February 12, 2024 — National Renewable Energy Laboratory (NREL)
To put it simply: Antora Energy, a Shell Gamechanger Accelerator Powered by NRELTM (GCxN) graduate, focused on decarbonizing industry by converting low-cost, intermittent renewable electricity into reliable industrial energy, would not be where it is today without the help of the U.S. Department of Energy’s National Renewable Energy Laboratory (NREL).
“We got our first thermophotovoltaic (TPV) cells from NREL in 2018,” said Tarun Narayan, principal engineer at Antora. “Cells from NREL are among the most efficient TPV cells ever made. If we didn’t have NREL and we had to figure it out ourselves, we’d probably still be figuring it out.”
Antora is not alone in the sentiment.
“In the beginning, we had this new idea, but we had no money,” said Peter Luttik, former vice president of technology for 7AC Technologies and, after the company was acquired, now a consultant for Copeland. “With NREL’s help, investors knew that this was not just a bunch of guys in a garage.”
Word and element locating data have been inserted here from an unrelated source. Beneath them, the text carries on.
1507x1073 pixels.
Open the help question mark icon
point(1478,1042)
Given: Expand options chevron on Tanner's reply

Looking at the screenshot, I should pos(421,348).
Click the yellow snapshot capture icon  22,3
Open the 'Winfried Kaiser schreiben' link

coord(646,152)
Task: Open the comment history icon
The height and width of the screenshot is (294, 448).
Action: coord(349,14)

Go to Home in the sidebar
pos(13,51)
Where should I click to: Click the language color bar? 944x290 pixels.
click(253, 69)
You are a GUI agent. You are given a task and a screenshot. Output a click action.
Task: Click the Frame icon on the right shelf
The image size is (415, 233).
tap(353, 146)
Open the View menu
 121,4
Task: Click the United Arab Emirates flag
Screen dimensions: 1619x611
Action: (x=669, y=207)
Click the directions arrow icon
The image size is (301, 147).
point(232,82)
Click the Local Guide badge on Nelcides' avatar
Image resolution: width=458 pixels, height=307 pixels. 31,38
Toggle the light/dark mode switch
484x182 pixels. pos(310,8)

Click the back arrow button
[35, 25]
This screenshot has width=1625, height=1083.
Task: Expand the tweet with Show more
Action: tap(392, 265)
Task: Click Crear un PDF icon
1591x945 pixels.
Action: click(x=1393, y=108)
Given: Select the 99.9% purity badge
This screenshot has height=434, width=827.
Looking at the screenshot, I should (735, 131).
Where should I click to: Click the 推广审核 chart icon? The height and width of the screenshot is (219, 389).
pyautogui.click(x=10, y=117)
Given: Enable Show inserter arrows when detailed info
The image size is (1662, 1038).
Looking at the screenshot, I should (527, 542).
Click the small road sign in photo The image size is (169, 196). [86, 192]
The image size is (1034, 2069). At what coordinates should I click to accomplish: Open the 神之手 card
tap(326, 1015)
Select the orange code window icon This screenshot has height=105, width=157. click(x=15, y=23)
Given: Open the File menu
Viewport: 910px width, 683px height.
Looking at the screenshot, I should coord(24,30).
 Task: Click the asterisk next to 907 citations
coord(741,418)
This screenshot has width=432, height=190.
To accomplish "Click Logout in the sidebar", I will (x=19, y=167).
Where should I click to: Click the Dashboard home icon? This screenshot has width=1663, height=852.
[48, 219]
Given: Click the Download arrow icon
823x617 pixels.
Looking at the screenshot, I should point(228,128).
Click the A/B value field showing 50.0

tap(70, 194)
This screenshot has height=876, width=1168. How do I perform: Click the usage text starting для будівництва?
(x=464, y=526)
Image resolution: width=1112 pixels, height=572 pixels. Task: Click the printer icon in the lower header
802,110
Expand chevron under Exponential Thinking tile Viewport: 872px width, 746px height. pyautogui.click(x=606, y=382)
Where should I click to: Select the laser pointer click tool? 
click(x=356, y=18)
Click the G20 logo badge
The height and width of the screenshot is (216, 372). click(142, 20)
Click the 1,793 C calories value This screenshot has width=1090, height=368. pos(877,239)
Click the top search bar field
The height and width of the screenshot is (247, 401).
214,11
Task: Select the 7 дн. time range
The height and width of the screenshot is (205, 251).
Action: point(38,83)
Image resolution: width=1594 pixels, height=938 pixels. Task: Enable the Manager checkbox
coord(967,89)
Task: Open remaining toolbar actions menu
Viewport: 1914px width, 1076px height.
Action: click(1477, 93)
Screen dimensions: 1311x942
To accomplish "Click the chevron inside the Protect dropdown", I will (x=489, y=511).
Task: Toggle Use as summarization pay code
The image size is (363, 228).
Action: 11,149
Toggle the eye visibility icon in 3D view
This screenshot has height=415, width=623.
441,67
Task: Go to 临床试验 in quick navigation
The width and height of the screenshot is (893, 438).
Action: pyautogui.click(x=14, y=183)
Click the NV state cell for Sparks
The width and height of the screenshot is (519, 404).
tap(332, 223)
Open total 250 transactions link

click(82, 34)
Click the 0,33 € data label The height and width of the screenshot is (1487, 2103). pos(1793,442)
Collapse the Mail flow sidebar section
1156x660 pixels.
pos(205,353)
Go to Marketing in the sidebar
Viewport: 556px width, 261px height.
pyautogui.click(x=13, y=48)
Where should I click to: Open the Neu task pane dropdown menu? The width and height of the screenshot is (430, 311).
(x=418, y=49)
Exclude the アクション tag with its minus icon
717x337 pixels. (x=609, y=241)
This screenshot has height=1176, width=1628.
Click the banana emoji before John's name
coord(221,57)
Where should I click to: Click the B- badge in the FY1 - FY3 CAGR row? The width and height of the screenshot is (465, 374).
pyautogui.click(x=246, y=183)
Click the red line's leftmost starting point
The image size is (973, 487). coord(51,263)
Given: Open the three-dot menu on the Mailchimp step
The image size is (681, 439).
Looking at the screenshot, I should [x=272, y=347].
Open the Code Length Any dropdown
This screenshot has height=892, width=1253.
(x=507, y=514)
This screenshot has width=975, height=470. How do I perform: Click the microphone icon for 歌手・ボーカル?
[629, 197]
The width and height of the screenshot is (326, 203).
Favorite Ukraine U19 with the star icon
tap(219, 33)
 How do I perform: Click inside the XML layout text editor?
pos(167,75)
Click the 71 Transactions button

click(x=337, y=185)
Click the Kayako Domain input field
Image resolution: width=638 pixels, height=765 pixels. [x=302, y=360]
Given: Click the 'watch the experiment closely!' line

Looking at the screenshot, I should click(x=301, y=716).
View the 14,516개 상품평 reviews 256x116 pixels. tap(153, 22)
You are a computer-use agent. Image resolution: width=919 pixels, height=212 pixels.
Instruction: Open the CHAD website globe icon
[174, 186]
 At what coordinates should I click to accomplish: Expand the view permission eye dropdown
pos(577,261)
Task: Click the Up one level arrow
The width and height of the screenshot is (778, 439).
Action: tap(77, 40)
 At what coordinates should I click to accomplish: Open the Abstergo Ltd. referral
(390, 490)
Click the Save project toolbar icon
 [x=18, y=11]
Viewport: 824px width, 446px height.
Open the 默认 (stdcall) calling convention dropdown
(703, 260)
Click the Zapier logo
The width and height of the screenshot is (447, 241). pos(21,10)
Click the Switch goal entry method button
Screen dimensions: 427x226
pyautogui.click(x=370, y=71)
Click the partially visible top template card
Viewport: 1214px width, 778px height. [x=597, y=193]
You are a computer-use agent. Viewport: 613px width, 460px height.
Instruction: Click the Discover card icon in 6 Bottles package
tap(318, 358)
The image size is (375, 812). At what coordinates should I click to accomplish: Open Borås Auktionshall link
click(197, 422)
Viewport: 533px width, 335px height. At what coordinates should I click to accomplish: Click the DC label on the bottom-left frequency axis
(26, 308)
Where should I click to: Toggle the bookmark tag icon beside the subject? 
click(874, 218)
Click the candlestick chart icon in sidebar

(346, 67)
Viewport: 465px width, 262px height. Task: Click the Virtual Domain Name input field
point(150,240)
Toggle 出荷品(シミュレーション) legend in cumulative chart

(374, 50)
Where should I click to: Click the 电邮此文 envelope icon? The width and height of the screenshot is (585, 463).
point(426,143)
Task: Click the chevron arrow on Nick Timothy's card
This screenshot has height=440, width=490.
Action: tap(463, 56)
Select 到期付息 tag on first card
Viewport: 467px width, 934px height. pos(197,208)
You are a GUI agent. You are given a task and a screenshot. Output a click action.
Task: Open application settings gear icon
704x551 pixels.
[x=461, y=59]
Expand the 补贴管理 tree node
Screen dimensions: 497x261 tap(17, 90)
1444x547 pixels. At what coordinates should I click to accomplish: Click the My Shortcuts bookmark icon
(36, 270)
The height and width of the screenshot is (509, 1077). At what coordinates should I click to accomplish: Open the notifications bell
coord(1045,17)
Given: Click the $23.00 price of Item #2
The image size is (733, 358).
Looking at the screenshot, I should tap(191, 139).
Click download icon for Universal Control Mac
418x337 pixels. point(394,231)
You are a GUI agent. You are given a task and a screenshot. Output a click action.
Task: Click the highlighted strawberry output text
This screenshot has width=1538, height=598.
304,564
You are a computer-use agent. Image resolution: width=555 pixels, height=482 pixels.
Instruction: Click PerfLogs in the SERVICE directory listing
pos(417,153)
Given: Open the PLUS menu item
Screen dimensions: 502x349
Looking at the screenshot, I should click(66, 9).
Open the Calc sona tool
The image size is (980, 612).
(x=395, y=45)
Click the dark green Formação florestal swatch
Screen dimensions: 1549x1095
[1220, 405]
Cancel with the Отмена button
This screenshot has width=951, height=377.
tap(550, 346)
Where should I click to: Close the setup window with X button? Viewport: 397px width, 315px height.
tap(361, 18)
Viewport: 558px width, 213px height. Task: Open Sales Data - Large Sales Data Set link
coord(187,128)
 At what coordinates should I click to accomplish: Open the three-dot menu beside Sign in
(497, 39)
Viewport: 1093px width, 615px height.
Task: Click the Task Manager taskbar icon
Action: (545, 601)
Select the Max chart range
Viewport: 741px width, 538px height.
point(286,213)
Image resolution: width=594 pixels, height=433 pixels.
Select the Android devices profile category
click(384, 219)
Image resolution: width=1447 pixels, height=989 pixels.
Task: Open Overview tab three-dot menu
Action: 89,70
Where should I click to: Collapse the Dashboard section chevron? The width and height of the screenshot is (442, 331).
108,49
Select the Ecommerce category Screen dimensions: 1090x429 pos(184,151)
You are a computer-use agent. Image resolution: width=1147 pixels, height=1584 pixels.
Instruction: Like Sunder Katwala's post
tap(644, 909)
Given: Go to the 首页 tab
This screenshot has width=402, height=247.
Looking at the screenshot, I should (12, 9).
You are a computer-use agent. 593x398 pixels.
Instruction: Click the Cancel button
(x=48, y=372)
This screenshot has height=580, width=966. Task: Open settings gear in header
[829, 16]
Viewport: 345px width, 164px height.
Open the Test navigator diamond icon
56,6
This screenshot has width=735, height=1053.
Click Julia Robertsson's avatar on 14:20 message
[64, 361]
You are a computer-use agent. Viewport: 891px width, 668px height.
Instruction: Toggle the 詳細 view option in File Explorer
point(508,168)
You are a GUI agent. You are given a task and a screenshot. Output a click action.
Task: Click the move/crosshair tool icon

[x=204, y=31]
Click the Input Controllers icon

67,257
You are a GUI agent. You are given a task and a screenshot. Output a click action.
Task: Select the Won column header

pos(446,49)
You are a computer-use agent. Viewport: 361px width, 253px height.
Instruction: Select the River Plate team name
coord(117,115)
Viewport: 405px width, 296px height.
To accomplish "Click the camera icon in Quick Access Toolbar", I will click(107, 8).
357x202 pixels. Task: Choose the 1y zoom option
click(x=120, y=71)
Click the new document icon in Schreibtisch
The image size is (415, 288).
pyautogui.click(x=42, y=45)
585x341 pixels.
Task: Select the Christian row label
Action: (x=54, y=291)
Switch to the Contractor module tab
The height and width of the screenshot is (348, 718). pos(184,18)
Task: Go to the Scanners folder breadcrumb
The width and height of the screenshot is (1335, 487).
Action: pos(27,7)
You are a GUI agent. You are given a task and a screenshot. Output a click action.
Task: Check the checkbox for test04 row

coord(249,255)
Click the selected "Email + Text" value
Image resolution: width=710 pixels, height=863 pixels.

NREL and its corporate and philanthropic program-sponsor partners such as Wells Fargo, Chevron, and Shell often help startups like Antora and 7AC at their earliest stages so they can get off the ground and start the journey to bring disruptive technologies into the market. This often comes through programs offered by NREL’s Innovation and Entrepreneurship Center (IEC) and partnerships and license agreements managed by the Technology Transfer Office (TTO). It also occurs earlier in a startup’s development when NREL can validate emerging technologies, as NREL has experts on staff and maintains equipment that startups often cannot otherwise afford or access.